Efforts to convert office buildings into residential spaces are increasing but remain limited by structural and economic constraints. Many office towers are unsuitable for conversion due to their large floor plates or prohibitively high retrofitting costs which often exceed the cost of demolition and rebuilding. In 2024, 73 office-to-residential conversions were completed, with an additional 30 underway. Despite plans to increase the pace in 2025, the cumulative impact remains minimal, addressing just 7.9 percent of the 902 million square feet of vacant office space nationwide.
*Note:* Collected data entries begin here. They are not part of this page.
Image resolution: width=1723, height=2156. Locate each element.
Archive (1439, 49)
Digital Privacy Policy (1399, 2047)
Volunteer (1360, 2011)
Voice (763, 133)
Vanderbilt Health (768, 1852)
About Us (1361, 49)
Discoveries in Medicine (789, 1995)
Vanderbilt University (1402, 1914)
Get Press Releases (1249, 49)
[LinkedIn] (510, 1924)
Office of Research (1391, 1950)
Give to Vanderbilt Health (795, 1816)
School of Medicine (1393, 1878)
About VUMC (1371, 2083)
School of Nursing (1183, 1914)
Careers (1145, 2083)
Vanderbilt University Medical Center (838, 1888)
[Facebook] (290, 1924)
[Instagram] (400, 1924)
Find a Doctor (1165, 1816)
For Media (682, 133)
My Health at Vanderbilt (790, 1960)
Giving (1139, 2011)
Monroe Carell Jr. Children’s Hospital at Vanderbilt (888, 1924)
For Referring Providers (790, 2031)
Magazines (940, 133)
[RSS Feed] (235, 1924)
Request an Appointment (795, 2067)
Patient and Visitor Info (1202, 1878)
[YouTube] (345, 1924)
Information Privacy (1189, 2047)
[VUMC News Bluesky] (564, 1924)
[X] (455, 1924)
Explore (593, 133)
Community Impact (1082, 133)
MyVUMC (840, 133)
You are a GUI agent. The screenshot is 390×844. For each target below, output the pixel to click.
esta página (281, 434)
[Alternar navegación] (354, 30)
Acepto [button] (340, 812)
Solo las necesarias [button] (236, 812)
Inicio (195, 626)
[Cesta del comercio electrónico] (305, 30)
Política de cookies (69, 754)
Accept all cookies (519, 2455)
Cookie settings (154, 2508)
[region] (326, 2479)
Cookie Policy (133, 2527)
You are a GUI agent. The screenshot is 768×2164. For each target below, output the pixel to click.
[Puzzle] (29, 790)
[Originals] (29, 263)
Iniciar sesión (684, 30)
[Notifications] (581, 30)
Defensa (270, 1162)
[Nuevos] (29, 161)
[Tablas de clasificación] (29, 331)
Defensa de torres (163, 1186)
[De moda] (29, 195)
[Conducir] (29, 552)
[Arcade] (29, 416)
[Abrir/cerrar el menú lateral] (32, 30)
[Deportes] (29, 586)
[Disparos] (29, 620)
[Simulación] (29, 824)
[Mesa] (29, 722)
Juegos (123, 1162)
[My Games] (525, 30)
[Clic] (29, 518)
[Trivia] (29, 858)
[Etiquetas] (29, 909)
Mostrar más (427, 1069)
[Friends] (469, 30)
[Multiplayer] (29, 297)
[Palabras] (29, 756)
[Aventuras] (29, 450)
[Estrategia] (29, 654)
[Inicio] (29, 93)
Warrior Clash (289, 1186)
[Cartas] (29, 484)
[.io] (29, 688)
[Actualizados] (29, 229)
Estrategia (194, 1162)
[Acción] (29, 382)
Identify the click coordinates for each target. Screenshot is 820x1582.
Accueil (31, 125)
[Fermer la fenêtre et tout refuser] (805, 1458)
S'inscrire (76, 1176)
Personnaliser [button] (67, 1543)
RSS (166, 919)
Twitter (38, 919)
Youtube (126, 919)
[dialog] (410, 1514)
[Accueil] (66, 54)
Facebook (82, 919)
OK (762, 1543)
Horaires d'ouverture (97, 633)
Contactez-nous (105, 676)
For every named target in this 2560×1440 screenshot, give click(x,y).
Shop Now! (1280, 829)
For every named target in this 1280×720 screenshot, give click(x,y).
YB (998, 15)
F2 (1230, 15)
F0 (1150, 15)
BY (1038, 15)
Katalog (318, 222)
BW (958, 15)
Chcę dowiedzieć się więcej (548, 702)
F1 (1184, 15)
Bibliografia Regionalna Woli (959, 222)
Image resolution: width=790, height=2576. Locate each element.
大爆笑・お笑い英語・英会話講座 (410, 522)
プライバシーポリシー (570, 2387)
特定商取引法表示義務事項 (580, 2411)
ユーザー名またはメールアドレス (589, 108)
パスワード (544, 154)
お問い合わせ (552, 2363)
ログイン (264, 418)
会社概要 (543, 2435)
The “survive till 2025” mindset dominates market sentiment, with landlords hoping for substantial Federal Reserve rate cuts to alleviate financial pressures. However, while the Fed has reduced rates, they remain between 4.5 percent and 4.75 percent, with the Secured Overnight Financing Rate (SOFR) at 4.57 percent. Moreover, concerns regarding $36 trillion in U.S. government debt, tariff threats, and signs of slowing disinflation have pushed long-term Treasury yields back to pre-cut levels, undermining hopes for refinancing relief. Those conditions have left many properties — especially those tied to bridge loans — on the brink of financial distress.
The financial risks associated with office mortgage losses are widely dispersed among global investors, thus diminishing the potential threat to the U.S. banking system. Office mortgages are held by a vast array of investors, including CMBS and CRE-CLO investors, insurance firms, Real Estate Investment Trusts (REITs), private equity firms, and international financial institutions. While U.S. banks have some exposure and have already recognized significant losses, no major collapses have occurred. Smaller banks with geographically and/or commercially concentrated mortgage portfolios remain at heightened risk, and escalating stress could precipitate systemic consequences.
The commercial real estate market’s troubles are not a temporary phenomenon but a structural crisis rooted in monetary policy-induced overbuilding, regulatory barriers, and a permanent shift in work patterns vastly accelerated by pandemic lockdowns. Vulture investors have emerged, but sparingly. The sector faces profound challenges which will unfold both against and in response to the forward trajectory of monetary policy, the consequent shape of the U.S. Treasury yield curve, and broad macroeconomic developments. Hopefully the stage is not being set for the next in an increasingly annualized procession of crises.